Una clase con paredes blanquecinas y radiadores verdes. Una pizarra y varias filas de mesas con sillas. Una mesa de profesor presidiendo el inicio de la clase. Los niños pasan y se sientan en sus sitios, normalmente elegidos por ellos mismos cuando se han hecho más mayores y cuando ya no se guían por el orden alfabético de la lista. En este panorama original, los denominados como listos, empollones y con cierto interés se sentarán en la primera fila de la clase más próxima a la pizarra mientras, los más gamberros, inquietos e incluso pasotas, se adjudicarán la última fila para sus bromas, sus cotilleos y demás conspiraciones. 

Ahora no piensen en si los niños de la primera o última fila son buenos o malos, pues hasta los más inquietos de la última fila han podido sorprender a lo largo de los años. No quiero que se fijen en eso, no. Quiero que recuerden la personalidad de sus compañeros, que incluso de pequeños, ya mostraban un cierto toque que jamás desaparecería. Creo que todos podemos describir varios roles en la clase: el estudioso que siempre hace los deberes, el que pasa sin pena ni gloria y no es muy recordado, el chico o la chica del que todos se ríen por ser diferente (algunas veces, muchas, coincide con el estudioso), la mayoría que sigue a un líder (normalmente, al más gracioso o “malo”), la minoría que se apoyan entre ellos y pasan juntos curso tras curso, el abusón que se aprovecha de los deberes del estudioso y se ríe de todo lo demás,…

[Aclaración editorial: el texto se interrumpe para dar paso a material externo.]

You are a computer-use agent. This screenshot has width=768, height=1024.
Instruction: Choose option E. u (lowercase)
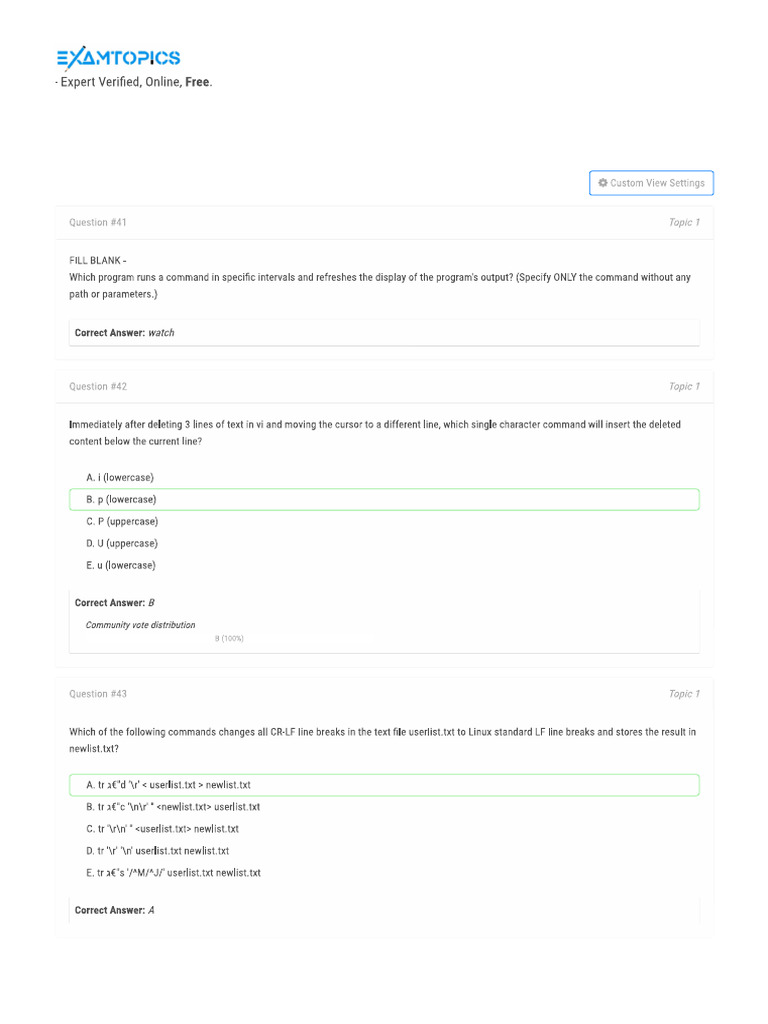(x=121, y=565)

No quiero que se planteen el papel que han elegido o les ha sido otorgado, sino el trasfondo de una situación que no ha cambiado a lo largo de las generaciones. Seguro que recuerdan a los malos de la clase. La terminología nada tiene que ver con alumnos traviesos o inquietos, sino con los que salen a flote de cualquier situación, bien por miedo o influencia, a pesar de no haber traído a la clase más que quebraderos de cabeza, mal ambiente para el estudio y, en nuestros días más recientes, la mala educación, el desapego al respeto e incluso, la violencia en todas sus formas. No olviden, además, que los malos de la clase no tienen porqué ser malos estudiantes, sino que albergan cierta vileza con sus compañeros en cada una de sus acciones. Básicamente, ser buen estudiante no está reñido con poder ser mala persona, al igual que un mal estudiante puede ser buena persona.

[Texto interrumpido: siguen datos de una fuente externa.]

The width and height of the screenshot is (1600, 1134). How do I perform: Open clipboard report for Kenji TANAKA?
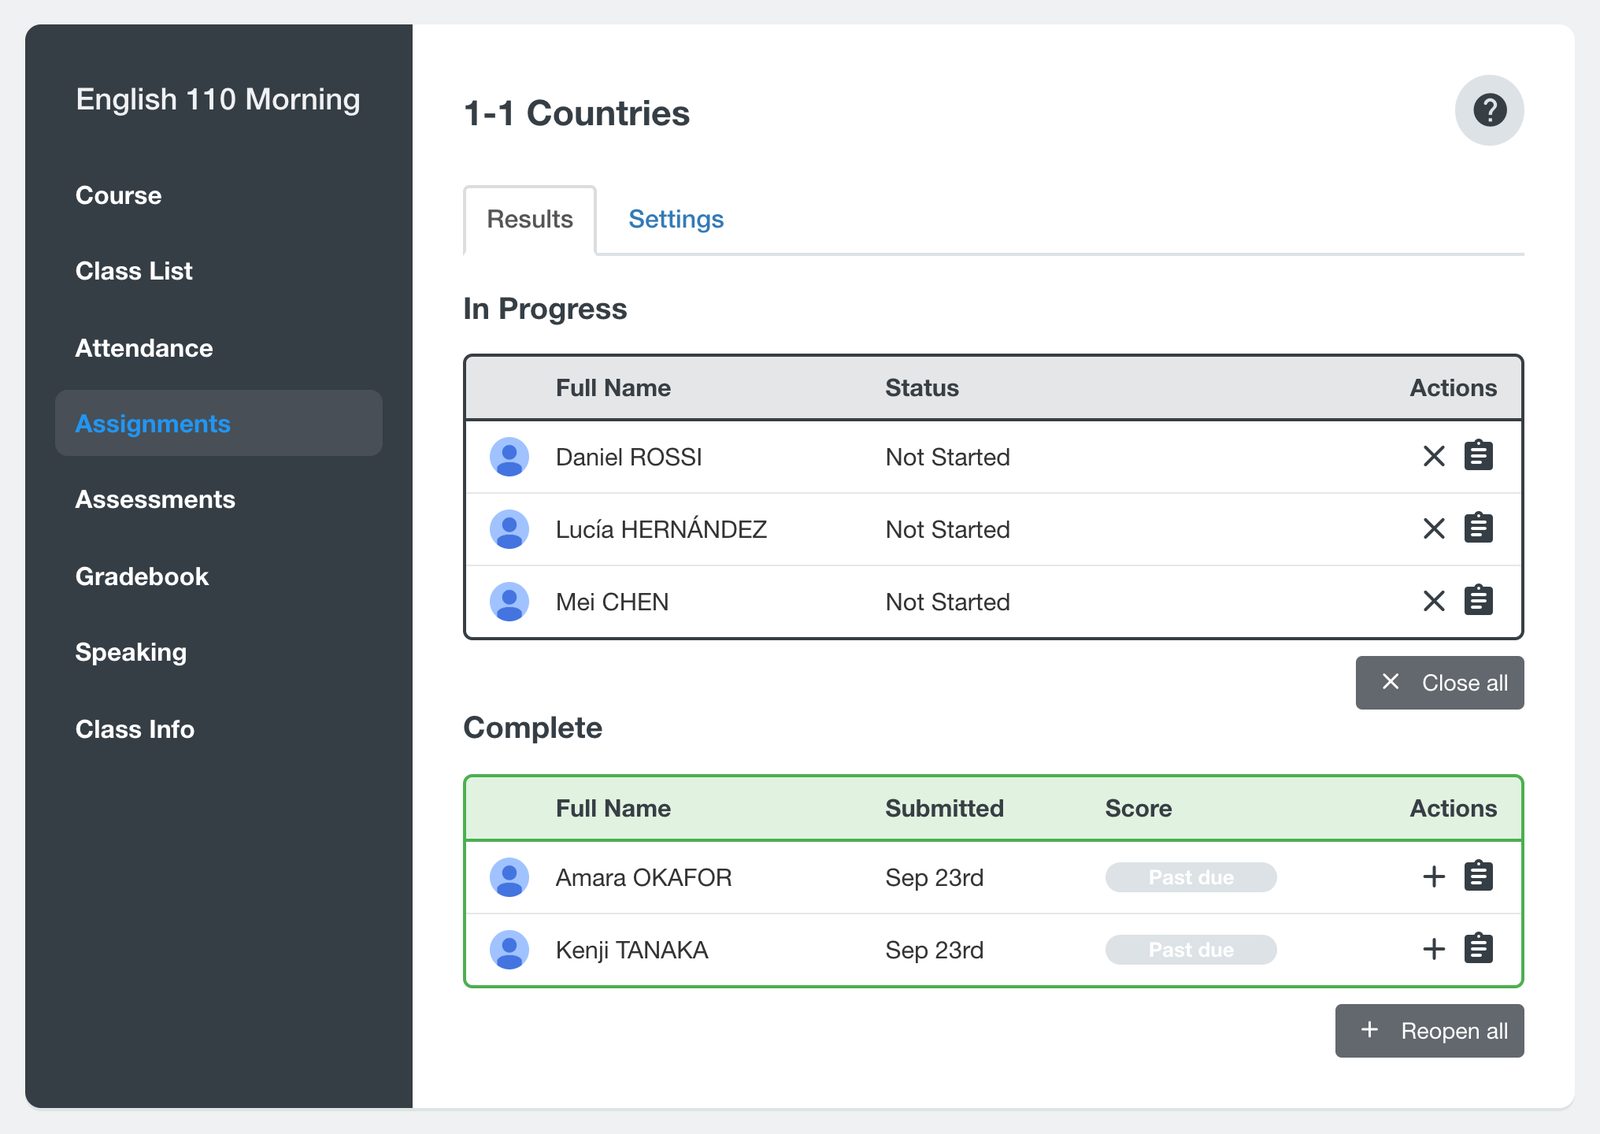[1478, 948]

¿Por qué los malos de la clase son los que regían la clase y podían hacer con ella todo lo que estaba en su mano, a su antojo? ¿Acaso no debería estar mal visto este tipo de conducta cuando hablamos de la educación del futuro de un país? Esta pregunta siempre ha corrido por mi mente en más de una ocasión pero, hoy en día, solo puedo creer que es un fiel reflejo, si acaso un espejismo, de lo que sucede en cuotas de poder más elevado. Últimamente, además, cada periódico, radio o canal de televisión parece confirmarlo cuando unos pocos se juegan el presente y futuro de muchos, hasta de todo un país, y ni siquiera parece importarles.

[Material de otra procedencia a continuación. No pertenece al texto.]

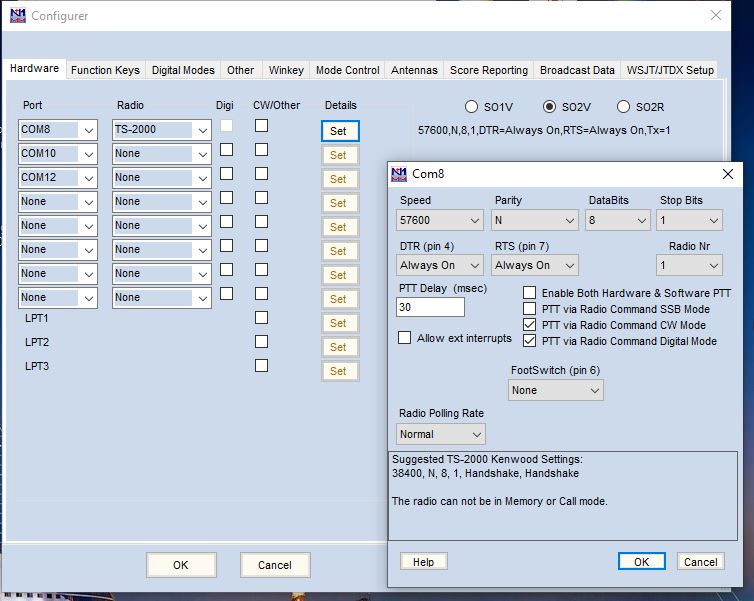Click the PTT Delay input field

tap(430, 307)
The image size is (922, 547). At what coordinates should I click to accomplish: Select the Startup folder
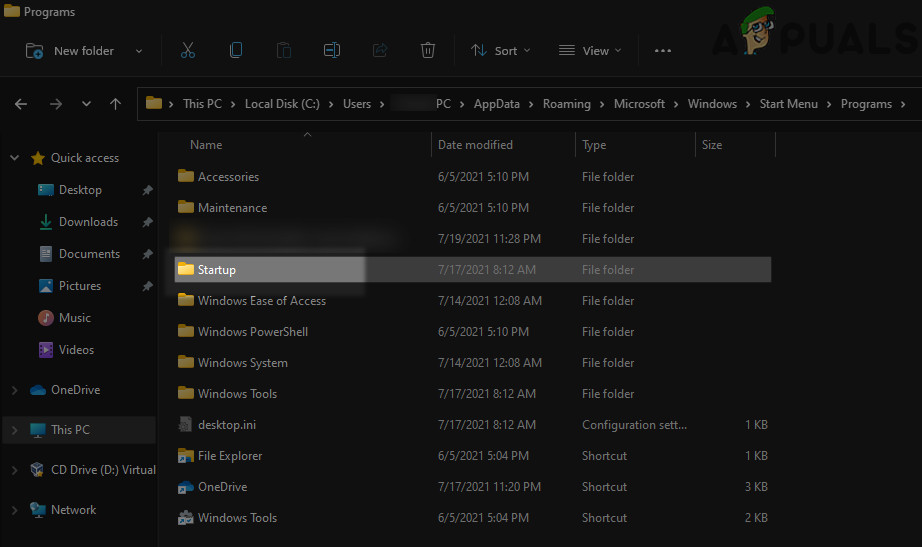pyautogui.click(x=217, y=270)
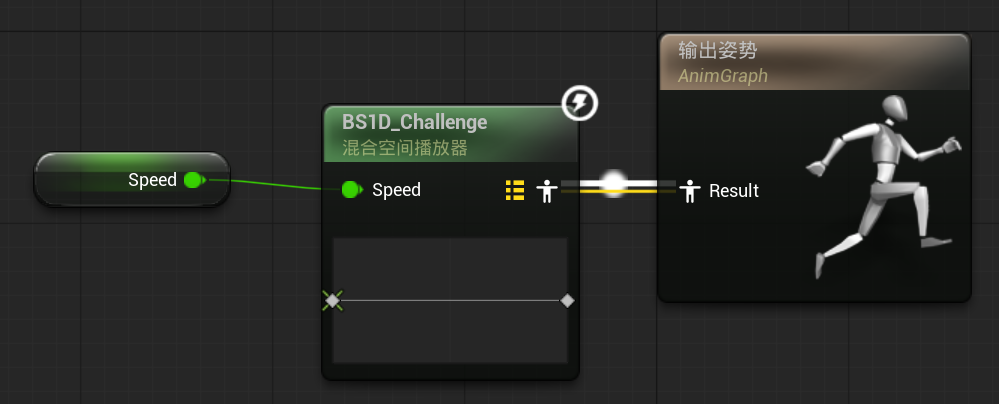This screenshot has width=999, height=404.
Task: Click the fast path lightning bolt icon
Action: pos(580,102)
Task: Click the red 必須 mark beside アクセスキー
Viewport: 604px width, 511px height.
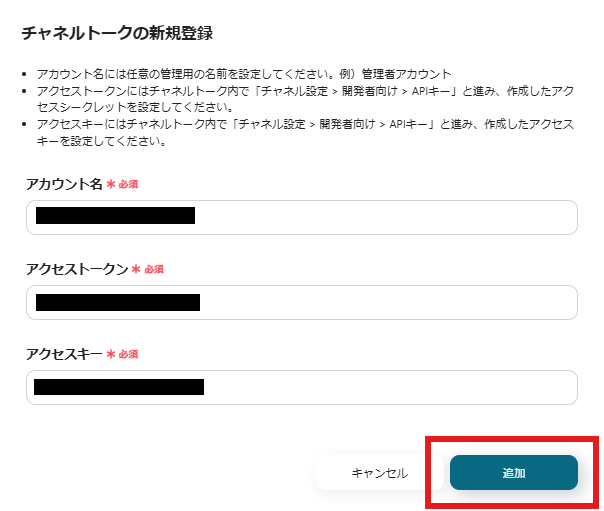Action: (x=128, y=355)
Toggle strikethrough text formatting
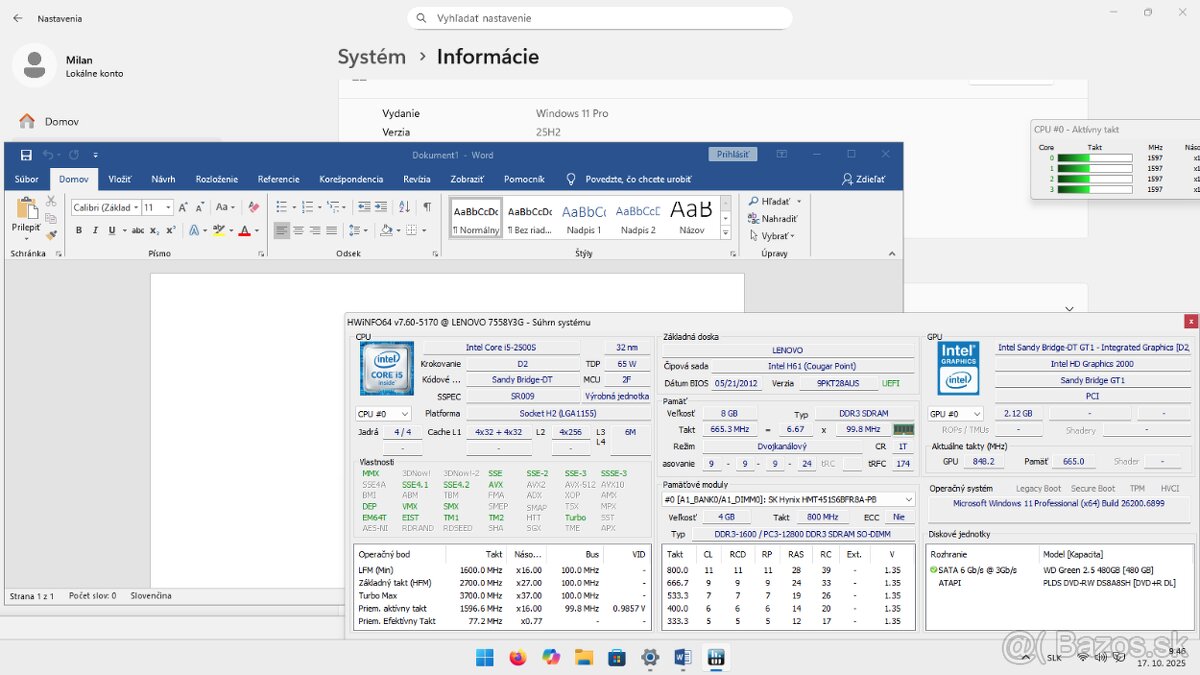Image resolution: width=1200 pixels, height=675 pixels. click(137, 230)
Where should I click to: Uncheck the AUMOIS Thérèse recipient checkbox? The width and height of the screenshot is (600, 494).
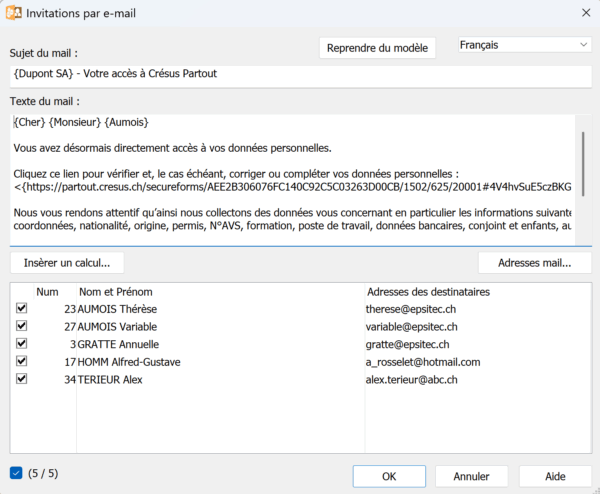(x=22, y=309)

Y no nos engañemos, porque los malos de la clase que hacían sus gracias y se reían de los que estudiaban, llegando a hacerles la vida imposible incluso, han escalado peldaños. Jefes sinvergüenzas que explotan a sus trabajadores, empresarios sin escrúpulos, políticos corruptos. ¿A que ahora no se ríen? ¿A que ahora todo parece ir en serio? Se ha alimentado poco a poco un país a base de la pérdida de escrúpulos, la falta de ética y una incipiente instauración de la ley del “todo vale” y, además, se ha hecho riéndoles las gracias sin ponerles freno ni solución.

Estoy segura de que muchos sienten la impotencia al ver cómo se encumbra la barbarie mientras, posiblemente, uno de ustedes bebe el café y siente el amargor de ver la injusticia en los posos de su taza, que no le dicen otra cosa que debería estar en el lugar de los viles, en el lugar de los malos de la clase, pues con la realidad en la mano haría las cosas diferentes.